Jovens no mundo todo, sonhando com um novo amanhã, passaram a se rebelar contra o sistema capitalista, motivados por uma ideologia que tinha, de um lado, a teoria marxista e de outro, uma ideia romantizada de que o sistema somente seria alterado pela violência.
Aqui no Brasil, o representante deste sistema e grande inimigo a ser combatido, era o regime militar.
No dia 26 de junho, no Rio de Janeiro, artistas, intelectuais e membros da igreja católica realizam a Passeata dos Cem Mil, com a participação, entre outros, de Chico Buarque, Gilberto Gil, Caetano Veloso e Milton Nascimento. Dias depois, em julho, o governo militar determina a invasão dos camarins do Teatro Ruth Escobar, em São Paulo, e leva todos os atores da peça Roda Viva para a rua, onde os espancam e acabam depredando o Teatro.
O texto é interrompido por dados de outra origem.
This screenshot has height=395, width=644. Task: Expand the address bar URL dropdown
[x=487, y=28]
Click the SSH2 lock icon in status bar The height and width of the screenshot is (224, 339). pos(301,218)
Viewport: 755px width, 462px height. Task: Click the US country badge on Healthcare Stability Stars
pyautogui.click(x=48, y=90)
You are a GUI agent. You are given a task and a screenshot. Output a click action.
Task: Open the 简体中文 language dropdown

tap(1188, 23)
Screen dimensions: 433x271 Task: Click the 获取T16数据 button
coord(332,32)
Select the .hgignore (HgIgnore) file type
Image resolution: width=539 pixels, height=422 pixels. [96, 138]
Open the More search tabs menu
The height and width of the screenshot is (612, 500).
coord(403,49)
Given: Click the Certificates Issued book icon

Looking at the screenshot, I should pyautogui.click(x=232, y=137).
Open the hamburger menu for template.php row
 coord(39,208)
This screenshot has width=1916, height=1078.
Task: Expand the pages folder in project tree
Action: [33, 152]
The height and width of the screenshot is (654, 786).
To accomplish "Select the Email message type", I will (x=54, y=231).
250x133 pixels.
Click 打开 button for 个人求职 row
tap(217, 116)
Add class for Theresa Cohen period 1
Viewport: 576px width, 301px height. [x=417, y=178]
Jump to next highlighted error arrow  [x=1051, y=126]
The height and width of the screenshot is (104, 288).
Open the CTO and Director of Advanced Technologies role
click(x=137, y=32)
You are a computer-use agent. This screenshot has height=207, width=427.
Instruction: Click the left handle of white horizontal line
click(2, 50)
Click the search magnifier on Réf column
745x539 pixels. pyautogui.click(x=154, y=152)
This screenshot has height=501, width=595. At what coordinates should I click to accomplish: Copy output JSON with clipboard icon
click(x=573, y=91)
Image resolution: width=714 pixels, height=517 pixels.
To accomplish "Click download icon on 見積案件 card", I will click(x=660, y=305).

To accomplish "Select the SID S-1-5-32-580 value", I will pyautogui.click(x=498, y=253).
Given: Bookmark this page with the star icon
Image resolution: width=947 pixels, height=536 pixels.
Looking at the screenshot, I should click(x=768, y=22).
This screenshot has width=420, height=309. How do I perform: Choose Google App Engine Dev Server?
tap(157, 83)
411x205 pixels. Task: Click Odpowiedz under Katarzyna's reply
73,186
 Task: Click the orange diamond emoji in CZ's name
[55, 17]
Enquanto tudo isso acontecia nas ruas, algumas pessoas estavam reunidas para selecionar as músicas que iriam para a fase final da etapa brasileira do III Festival Internacional da Canção, que iria acontecer em setembro daquele ano.
Em meio à violenta repressão que se instalava, a música se apresentava como ferramenta de representação da consciência política estudantil. E os compositores brasileiros não deixaram passar as oportunidades e os festivais eram o local ideal.
O Maracanãzinho estava cheio de gente prestes a conhecer as músicas restantes candidatas às 20 vagas da final nacional.
Sabiá foi a primeira, bem aplaudida e apresentada por Cynara e Cybele, sugeridas como intérpretes a Tom Jobim por Chico Buarque, entusiasmado com a performance da "dupla pé-quente" que havia interpretado Carolina. Chico não se encontrava no Brasil, mas, Tom Jobim estava presente e fazia sua estreia no FIC.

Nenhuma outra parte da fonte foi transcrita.